YOUR TASK.
Please retype only the lines below that run from the one containing "Screen dimensions: 667x500" through the last line, both included, without altering a word.
(Beginning of EXTRACTED DATA)
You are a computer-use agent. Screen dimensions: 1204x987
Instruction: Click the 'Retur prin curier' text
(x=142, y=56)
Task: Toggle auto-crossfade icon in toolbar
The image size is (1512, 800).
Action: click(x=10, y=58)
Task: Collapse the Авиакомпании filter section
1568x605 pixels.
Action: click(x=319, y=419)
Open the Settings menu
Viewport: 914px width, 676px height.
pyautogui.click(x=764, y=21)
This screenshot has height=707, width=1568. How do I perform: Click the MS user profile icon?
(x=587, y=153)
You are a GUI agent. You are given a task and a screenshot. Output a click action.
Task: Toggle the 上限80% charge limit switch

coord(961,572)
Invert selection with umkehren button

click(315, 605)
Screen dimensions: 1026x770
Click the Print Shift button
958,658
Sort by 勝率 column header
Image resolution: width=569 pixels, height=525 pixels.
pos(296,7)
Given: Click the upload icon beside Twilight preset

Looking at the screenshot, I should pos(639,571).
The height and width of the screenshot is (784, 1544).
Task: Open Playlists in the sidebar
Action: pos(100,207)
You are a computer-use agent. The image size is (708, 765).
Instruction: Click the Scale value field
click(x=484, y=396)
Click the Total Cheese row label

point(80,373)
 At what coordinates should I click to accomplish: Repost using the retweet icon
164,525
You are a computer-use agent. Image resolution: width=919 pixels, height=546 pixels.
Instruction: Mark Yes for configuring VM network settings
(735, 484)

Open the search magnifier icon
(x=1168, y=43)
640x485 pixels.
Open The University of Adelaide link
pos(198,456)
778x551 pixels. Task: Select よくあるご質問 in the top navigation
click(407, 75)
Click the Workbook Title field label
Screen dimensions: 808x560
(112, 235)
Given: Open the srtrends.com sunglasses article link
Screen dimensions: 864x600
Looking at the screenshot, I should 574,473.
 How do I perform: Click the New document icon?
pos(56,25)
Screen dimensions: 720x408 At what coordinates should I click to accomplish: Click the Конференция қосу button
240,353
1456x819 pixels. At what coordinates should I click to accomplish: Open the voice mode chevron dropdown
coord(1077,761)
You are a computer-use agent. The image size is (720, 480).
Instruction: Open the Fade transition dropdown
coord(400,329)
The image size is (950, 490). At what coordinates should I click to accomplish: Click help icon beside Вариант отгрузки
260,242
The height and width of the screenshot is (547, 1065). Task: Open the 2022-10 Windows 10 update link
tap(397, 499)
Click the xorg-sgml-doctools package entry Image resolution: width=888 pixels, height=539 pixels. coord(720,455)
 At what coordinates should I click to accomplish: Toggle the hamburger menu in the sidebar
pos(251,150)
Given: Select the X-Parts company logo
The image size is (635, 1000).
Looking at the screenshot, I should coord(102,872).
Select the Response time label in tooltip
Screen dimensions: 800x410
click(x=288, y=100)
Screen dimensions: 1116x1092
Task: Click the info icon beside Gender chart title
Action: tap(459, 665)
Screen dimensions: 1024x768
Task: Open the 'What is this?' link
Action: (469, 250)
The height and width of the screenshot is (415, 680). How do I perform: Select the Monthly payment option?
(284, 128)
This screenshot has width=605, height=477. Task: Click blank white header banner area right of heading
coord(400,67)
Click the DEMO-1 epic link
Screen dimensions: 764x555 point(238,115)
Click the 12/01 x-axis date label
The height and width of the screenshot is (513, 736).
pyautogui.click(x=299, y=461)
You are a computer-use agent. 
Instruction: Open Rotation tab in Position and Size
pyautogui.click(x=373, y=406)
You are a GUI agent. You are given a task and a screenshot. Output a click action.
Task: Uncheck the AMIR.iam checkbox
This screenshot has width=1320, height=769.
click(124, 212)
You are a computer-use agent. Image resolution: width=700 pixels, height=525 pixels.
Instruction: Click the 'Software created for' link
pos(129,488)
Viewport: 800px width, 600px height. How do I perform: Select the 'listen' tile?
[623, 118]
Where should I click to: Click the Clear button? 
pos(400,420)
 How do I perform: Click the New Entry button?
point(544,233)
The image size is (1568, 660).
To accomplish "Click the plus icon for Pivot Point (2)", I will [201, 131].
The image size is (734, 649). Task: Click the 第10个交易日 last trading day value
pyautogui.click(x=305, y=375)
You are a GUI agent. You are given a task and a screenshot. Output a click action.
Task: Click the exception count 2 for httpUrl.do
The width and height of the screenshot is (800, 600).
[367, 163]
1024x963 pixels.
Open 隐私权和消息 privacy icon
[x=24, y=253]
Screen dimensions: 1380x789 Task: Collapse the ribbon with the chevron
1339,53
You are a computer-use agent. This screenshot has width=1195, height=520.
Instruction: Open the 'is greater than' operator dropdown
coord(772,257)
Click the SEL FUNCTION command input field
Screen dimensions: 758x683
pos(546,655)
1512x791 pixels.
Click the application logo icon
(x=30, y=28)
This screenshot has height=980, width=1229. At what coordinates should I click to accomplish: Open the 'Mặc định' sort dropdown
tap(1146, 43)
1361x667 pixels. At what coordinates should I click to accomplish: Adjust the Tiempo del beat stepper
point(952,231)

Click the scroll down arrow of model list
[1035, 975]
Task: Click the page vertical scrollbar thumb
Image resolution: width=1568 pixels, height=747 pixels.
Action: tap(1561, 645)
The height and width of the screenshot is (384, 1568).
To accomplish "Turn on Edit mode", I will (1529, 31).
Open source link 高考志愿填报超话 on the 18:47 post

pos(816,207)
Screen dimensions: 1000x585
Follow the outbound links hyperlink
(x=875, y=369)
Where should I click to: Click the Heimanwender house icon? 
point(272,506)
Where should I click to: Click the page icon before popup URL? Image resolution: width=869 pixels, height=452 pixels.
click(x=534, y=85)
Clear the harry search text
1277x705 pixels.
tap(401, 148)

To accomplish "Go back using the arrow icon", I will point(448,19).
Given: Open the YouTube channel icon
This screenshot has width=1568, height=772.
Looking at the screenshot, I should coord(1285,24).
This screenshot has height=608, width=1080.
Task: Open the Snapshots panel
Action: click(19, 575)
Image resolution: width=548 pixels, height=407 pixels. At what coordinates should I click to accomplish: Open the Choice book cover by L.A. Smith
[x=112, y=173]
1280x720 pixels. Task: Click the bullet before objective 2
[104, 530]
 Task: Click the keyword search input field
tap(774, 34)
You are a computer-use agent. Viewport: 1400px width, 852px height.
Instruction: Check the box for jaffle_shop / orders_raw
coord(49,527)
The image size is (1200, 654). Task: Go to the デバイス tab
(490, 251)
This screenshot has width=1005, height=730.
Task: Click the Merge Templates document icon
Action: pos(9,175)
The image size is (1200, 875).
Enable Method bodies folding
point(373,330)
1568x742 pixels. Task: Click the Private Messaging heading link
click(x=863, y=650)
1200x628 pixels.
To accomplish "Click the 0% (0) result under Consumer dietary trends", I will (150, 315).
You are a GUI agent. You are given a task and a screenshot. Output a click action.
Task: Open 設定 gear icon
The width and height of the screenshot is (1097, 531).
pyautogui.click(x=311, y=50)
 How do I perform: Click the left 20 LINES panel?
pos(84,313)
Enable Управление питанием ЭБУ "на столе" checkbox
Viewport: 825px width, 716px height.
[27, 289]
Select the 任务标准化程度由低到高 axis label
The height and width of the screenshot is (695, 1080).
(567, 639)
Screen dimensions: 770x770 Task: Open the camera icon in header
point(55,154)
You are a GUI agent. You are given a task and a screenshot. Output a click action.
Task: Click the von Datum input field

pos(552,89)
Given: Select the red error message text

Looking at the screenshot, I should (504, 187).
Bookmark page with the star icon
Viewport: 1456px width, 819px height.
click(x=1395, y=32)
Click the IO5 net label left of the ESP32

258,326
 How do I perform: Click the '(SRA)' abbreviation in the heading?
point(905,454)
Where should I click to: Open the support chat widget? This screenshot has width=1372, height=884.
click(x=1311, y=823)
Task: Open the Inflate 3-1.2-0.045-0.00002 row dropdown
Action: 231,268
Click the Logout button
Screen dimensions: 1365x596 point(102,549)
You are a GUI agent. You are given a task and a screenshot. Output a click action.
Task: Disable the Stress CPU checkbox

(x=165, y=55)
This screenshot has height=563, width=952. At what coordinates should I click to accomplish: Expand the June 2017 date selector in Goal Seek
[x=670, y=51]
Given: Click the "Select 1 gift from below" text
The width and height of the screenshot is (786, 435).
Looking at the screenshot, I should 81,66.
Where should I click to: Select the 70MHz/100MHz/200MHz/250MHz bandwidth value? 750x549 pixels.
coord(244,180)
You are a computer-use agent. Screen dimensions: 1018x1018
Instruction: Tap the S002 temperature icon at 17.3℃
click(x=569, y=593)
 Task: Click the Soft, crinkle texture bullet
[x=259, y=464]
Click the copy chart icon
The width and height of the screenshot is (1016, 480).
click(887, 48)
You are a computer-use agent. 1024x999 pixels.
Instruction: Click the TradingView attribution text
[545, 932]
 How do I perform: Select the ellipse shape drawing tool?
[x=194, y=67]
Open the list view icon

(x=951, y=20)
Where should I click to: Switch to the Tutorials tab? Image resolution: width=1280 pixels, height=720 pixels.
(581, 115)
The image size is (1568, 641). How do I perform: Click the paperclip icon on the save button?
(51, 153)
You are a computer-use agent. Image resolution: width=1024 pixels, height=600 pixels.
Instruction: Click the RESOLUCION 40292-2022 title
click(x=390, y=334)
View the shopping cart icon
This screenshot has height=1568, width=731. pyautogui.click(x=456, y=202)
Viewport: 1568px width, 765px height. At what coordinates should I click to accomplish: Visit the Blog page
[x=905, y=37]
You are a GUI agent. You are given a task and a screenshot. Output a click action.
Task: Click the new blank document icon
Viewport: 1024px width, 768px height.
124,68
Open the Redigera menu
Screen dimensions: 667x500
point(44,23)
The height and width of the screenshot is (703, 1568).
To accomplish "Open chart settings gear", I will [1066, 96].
(End of EXTRACTED DATA)
EXERCISE RESPONSE.
Screen dimensions: 667x500
point(44,23)
The height and width of the screenshot is (703, 1568).
To accomplish "Open chart settings gear", I will [1066, 96].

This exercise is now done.